From 2D to 2.5D to 3D: the stacking roadmap
CoWoS is 2.5D: multiple dies sitting side by side on an interposer. The next step is true 3D: dies stacked directly on top of each other.
TSMC’s SoIC (System on Integrated Chips) uses hybrid bonding, where silicon and copper surfaces are polished to atomic smoothness and fused directly without solder. Copper atoms bond at the molecular level, creating ultra-dense vertical connections with minimal heat and latency. Data travels the shortest possible path: straight up and down. SoIC is still emerging in 2026 but adoption should accelerate sharply from 2027 onward as hyperscalers design custom AI silicon optimized for 3D stacking.
The stacking revolution extends well beyond logic. The biggest volume contributors by 2030 will be:
HBM (400,000 wpm today, the dominant source of stacking demand), driven by AI hyperscaler capex. Nvidia’s GPU roadmap tells the story: Hopper had 2 GPU dies and 48 HBM dies. Blackwell Ultra has 2 GPU dies and 144 HBM dies. Rubin Ultra will have 4 GPU dies and 256 HBM dies. The HBM die count per system is growing faster than the logic die count.
NAND CBA (CMOS Bonded Array) hybrid bonding, rising from over 100,000 wpm today to likely 1 million wpm by decade-end. Kioxia is leading, and Samsung’s reported licensing of YMTC’s hybrid bonding IP (discussed in the China section) validates the technology’s commercial readiness.
DRAM CBA, starting from nothing today but projected to reach over a quarter of the market by the end of the decade. This is the next frontier for Samsung and SK Hynix.
Logic stacking (CoWoS, 3D IC, WMCM for iPhones, BSPDN) will be smaller in wafer volume but enormous in value, given the ASPs of the chips being packaged.

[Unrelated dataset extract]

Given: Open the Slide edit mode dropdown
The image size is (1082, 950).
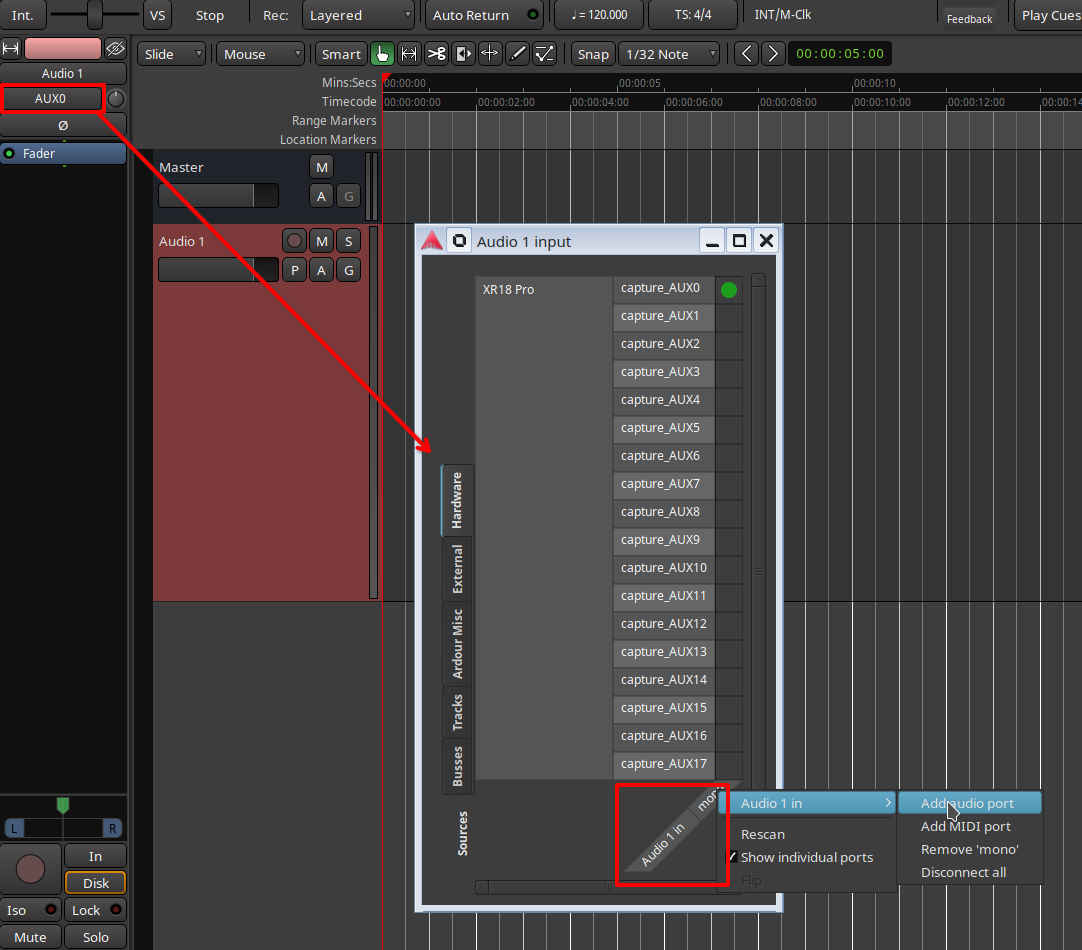Looking at the screenshot, I should pos(171,54).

TSCS view: The stacking trajectory from 7% to 35%+ of total wafer consumption by 2030 is the kind of structural shift that creates multi-year compounding opportunities in the companies supplying the enabling equipment. Three names stand out to us. Besi has over 90% share in die-to-wafer hybrid bonding, the exact technology required for SoIC, HBM4, and NAND CBA. Disco controls 80% of precision grinding and dicing, a step that becomes more critical and more frequent as wafers are thinned for 3D stacking. Advantest holds 58% of the ATE market overall and 65% of HBM testing specifically, and testing intensity per chip is rising exponentially as multi-die packages require verification at every integration step, not just final test. These are not speculative plays on a future technology. The volume ramp is happening now, the capacity expansions are funded, and the order books are filling. The risk is not adoption. The risk is that valuations already reflect the growth, which at 30 to 45x forward earnings for some of these names, is a legitimate concern. More on this in the investor playbook.
Investor’s Strategy: how to own the semicap cycle
Semicap companies are, on paper, everything a quality-oriented investor wants: monopolistic market positions, low capex intensity, rising FCF margins, structural growth tailwinds, and customers who cannot switch. The catch is that the market has figured this out. The entire space has doubled from its April 2025 lows, and the question is no longer “are these great businesses?” but “what are you paying for greatness?”
The bull case in four sentences
Equipment intensity per node is rising structurally. Competition is frozen by antitrust and physics. AI capex is creating the most powerful demand signal since the smartphone era. FCF margins have expanded from 10% in 2013 to 20 to 30% today with no sign of reversal.
The rerate: what happened and where we are
The semicap space hit a cyclical trough in early 2025. Memory oversupply crashed DRAM and NAND capex. Fabs cut orders as post-pandemic inventories normalized. Consumer electronics demand softened. Capital rotated out of semicaps and into direct AI plays (Nvidia, hyperscalers), with the market treating equipment companies as second-derivative losers rather than AI beneficiaries.
By late 2025, the narrative inverted. Hyperscaler capex surged to record levels for 2026. TSMC’s order book for advanced nodes filled completely. A memory supercycle materialized with historic price hikes and shortages across DRAM and NAND. The market recognized, belatedly, that every AI chip begins its life in a fab equipped by these five companies.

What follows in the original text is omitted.